“Katil Yasa”yı hala savunanları bir adım geriye alalım. Çünkü neydi? “İntikam almak bireyseldir, cezalandırmak Tanrı’nın işidir.”
Victor Hugo, 1829 yılında yayımladığı bu romanında idam cezasına nasıl karşı çıktığını, mahkumun duygu durumunu dile getirerek bizlere hissettirmiştir.
Giyotin betimlelerinin de ürpertici bir tesiri vardır. (İdam savunucuları der ki acısız ve kısa bir işlemdir zaten, hızlıdır, pratiktir. Öyleyse neden defalarca indirip kaldırdıkları halde koparamadı başını bazı mahkumların? Neden kopmayan başları testere ile vahşice soğukkanlılıkla kesmek durumunda kaldılar? Geliştiricisi Guillotin sürümünü mü güncellemedi?)
Belki de en üzücüsü halkın bunu eğlence ortamına dönüştürmesiydi. Gösteriye sunulması mahkum için olduğu kadar insanlık adına da utanç kaynağıydı.
İdam cezası kaldırılıyorsa niçin? Bencil bir yasa için. İlerde yasa koyucularının dönüp dolaşıp kendilerini bulmaması için.
Mahkûm için beş dakika önce hava pırıl pırıldı, güneş tüm bedenine enerji veriyordu, karar açıklandı ve ne güneş, ne gökyüzü hiç bir anlam ifade etmiyordu. Küçük kızı Marie için üzüldü hep. Onu hep özledi.

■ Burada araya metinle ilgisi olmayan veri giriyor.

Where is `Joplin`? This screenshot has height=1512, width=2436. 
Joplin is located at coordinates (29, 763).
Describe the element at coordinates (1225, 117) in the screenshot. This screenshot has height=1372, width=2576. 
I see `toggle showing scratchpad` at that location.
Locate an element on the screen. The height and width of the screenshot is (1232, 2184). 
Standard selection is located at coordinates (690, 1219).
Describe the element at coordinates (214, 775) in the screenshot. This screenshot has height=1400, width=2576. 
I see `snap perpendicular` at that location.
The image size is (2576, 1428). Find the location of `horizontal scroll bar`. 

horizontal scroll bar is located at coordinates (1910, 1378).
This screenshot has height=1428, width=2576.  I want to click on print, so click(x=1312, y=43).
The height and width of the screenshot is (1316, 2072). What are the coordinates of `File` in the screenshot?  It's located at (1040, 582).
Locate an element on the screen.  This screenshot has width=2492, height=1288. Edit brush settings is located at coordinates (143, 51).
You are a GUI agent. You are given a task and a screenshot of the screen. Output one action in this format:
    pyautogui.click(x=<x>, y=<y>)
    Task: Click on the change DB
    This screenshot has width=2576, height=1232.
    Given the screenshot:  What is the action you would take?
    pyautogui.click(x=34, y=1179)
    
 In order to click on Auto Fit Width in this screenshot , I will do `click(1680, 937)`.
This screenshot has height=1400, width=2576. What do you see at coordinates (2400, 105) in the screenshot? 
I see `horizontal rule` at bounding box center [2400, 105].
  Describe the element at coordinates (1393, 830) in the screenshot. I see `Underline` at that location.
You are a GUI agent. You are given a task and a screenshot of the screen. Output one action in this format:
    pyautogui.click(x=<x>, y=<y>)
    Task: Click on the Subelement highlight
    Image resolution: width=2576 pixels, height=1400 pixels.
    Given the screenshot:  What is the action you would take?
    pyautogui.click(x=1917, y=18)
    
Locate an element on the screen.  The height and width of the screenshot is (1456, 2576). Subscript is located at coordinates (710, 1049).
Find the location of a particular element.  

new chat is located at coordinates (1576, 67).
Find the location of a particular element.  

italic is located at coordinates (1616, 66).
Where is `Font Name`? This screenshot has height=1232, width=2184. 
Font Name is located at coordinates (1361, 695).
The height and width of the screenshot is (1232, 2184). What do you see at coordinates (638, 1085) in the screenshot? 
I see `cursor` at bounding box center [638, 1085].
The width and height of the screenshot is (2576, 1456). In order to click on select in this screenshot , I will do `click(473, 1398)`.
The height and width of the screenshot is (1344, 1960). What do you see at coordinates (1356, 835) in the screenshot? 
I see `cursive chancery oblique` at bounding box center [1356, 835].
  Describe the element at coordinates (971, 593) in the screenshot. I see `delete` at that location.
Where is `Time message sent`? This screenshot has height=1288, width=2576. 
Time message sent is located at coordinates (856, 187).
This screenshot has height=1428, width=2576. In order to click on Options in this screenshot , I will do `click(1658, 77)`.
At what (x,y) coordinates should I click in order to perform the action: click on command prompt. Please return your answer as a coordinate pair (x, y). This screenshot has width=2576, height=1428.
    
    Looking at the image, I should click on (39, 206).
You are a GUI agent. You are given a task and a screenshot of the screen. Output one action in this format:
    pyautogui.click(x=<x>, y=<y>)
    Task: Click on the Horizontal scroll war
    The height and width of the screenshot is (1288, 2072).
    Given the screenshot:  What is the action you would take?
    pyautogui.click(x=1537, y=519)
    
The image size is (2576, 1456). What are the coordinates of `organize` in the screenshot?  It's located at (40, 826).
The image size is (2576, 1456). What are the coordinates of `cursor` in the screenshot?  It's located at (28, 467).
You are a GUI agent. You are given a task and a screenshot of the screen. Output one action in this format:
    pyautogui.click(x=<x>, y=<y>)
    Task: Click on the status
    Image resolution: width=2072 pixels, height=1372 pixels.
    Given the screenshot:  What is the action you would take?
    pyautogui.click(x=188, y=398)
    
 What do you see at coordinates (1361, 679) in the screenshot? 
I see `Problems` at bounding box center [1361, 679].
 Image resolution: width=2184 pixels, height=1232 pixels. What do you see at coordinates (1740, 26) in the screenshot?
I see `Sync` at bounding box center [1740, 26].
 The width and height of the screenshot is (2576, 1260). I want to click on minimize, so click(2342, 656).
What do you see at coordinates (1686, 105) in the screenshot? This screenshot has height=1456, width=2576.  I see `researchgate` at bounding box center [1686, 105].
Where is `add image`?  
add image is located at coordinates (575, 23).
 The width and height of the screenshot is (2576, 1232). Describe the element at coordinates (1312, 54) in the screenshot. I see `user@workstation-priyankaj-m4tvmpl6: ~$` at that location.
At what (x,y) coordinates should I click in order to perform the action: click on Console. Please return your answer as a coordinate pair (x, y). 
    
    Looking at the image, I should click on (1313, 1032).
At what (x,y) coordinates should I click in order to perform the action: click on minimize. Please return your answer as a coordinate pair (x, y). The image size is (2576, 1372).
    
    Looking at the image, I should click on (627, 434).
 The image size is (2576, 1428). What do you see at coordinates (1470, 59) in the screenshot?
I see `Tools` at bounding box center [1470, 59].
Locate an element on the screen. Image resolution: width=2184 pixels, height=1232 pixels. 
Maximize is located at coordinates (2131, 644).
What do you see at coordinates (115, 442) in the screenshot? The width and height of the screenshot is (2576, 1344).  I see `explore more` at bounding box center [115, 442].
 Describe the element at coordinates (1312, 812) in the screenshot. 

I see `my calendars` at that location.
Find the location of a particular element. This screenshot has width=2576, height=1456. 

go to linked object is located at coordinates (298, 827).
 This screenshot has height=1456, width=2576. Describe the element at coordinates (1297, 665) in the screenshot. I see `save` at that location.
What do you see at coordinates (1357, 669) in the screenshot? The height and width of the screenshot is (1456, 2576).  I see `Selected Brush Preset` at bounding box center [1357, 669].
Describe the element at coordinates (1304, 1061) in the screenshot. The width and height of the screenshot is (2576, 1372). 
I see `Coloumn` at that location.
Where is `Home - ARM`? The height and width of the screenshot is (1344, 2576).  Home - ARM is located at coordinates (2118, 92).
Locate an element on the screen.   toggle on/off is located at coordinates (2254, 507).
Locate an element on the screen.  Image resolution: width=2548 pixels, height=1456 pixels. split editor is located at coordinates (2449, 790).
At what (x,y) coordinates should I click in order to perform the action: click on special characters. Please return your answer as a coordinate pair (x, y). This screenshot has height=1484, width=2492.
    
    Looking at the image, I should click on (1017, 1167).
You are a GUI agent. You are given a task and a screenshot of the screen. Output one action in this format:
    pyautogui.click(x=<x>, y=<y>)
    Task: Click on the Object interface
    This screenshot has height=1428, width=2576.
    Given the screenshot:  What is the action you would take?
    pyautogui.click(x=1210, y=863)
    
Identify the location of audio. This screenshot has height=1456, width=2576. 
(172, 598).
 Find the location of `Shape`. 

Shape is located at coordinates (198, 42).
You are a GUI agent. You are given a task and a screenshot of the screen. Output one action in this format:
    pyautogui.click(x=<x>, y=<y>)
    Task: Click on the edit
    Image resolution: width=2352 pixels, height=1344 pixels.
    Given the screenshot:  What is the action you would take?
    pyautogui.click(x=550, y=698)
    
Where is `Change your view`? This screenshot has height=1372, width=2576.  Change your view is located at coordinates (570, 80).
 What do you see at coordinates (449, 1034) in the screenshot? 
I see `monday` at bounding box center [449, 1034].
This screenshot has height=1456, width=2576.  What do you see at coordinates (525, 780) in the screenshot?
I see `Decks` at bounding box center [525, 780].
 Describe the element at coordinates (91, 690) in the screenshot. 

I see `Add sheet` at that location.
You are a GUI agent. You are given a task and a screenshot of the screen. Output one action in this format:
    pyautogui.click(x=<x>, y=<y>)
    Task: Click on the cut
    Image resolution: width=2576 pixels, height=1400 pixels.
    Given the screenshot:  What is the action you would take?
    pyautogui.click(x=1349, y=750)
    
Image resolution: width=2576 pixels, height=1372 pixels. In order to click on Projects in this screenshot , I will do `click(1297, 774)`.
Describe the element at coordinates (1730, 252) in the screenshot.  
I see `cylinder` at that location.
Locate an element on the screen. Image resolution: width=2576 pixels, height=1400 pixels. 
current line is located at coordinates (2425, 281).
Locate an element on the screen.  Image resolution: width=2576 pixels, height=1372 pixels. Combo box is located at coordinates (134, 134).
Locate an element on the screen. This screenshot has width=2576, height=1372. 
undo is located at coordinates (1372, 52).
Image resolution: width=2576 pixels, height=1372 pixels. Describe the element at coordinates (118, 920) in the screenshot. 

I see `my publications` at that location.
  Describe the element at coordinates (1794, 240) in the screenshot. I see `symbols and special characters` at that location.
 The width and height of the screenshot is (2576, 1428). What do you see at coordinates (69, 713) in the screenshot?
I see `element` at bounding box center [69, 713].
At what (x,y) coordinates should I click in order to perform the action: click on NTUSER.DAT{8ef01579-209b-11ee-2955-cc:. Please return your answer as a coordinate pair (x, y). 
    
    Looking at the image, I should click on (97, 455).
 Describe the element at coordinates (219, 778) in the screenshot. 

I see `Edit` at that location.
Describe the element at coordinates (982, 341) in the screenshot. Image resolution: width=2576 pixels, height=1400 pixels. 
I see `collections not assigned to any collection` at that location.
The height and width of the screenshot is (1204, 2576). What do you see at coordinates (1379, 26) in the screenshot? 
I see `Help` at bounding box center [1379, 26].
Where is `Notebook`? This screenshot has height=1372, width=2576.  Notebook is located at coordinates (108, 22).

Mahkûm için sağlığının kötüye gitmesi iyi bir şeydi. Çünkü revirde sedyede yatmak, sekiz metre karelik hücrede taşın üzerinde yatmaktan daha iyiydi. Gözlerini kırpmadan, teklemeden, dizleri titremeden giyotine doğru yürüyüşünü hiç beklemeyin. Korktu, telaşlıydı, kalp atışı hızlandı, son dakikaya kadar af çıkmasını umut etti ama olmadı.